Bernard Marr, a big data and analytics consultant, suggests in a recent article that companies can start with business questions such as:
- Which customers are most likely to buy my product?
- Which customers are likely to leave?
- Which employees are likely to leave?
“But before you start collecting and analyzing data, it’s important that you know what questions you want to answer,” Marr advises. “Without clearly defined questions they are likely to get lost in the fog of irrelevant background noise, generated in a world where everything is digitized and datafied.”
Bring together a cross-functional team.
Create a group of data scientists, business analysts, and domain experts for sales, marketing, finance and research and development to find solutions that can be deployed across the business to solve problems that span multiple functions.
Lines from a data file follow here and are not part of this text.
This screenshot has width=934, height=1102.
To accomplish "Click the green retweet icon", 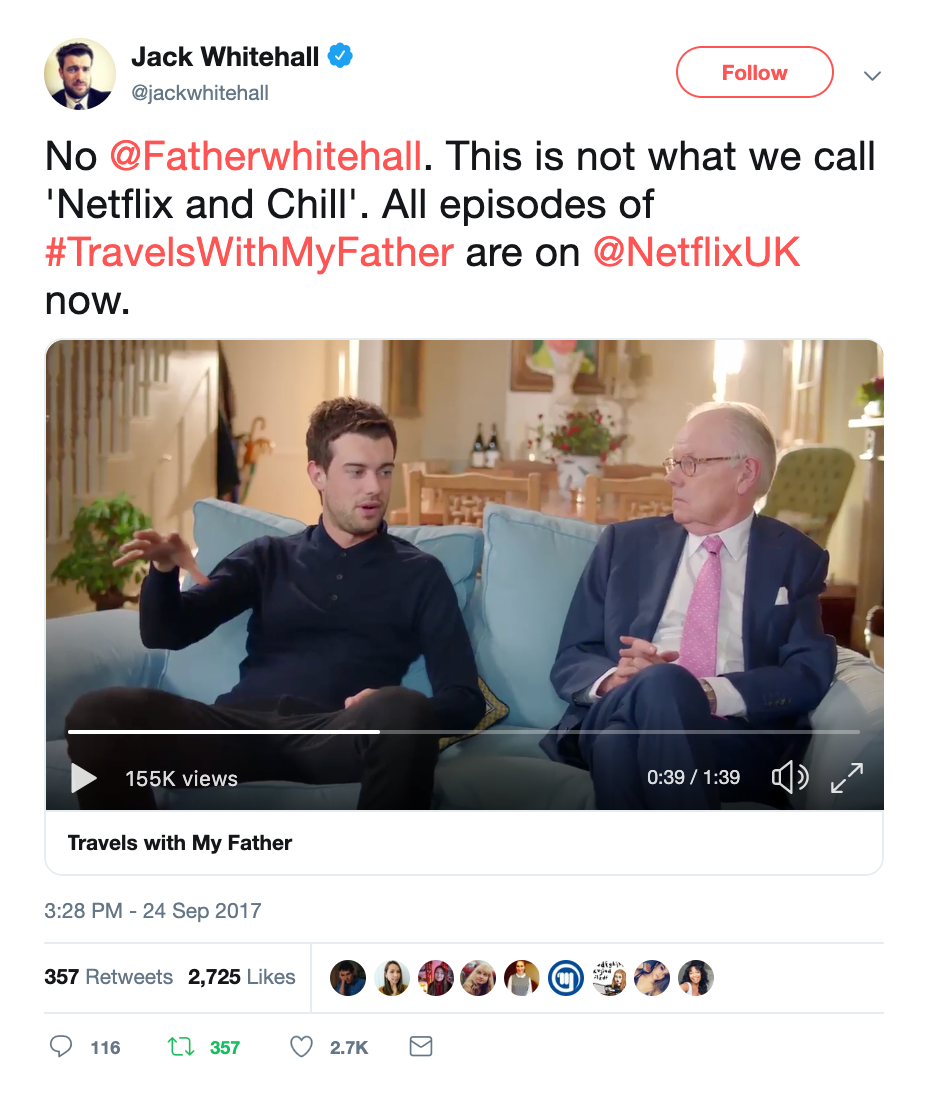I will click(181, 1047).
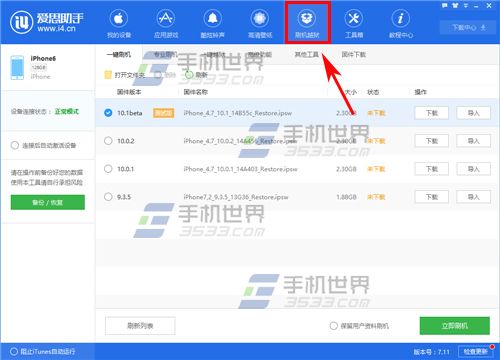Click Download button for 10.0.1 firmware
This screenshot has height=360, width=500.
(x=432, y=169)

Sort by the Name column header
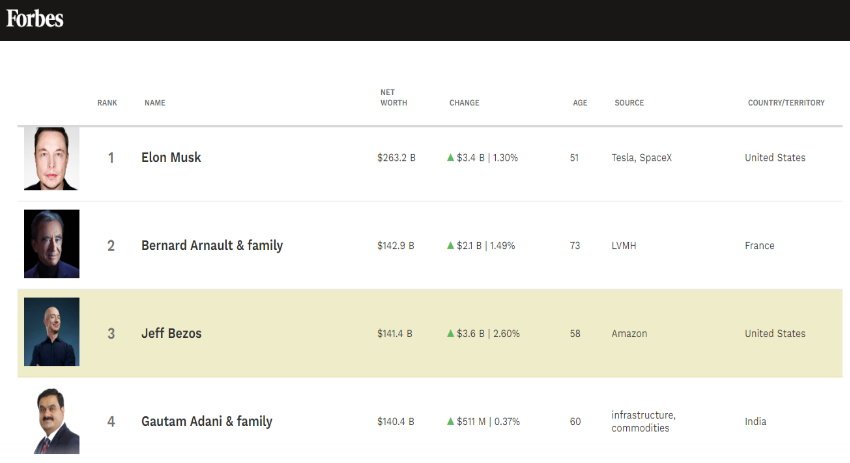[155, 103]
Develop capability to analyze root causes.
“The retailer example mentioned above used root cause analysis to answer the question around what factors contributed to an unsuccessful marketing promotion,” according to Accenture’s McCarthy. “They tested hypotheses by asking questions such as: were results poor because of the marketing message, pricing and bundling, product availability, labor awareness of the promotion or did a competitor have an attention-grabbing marketing campaign happening at the same time?”
Make data-driven decisions collaboratively.
By working with the cross-functional analytics teams, functional managers can make decision based on the insight from the data analysis.
“It’s important to note that once data-driven decisions are made and actions are set in motion, companies should track their progress against the metrics that were established at the start of their analytics journey,” McCarthy concludes. “If goals are not being realized, they should repeat the process to understand the root causes of an issue that will help them achieve their business goals.”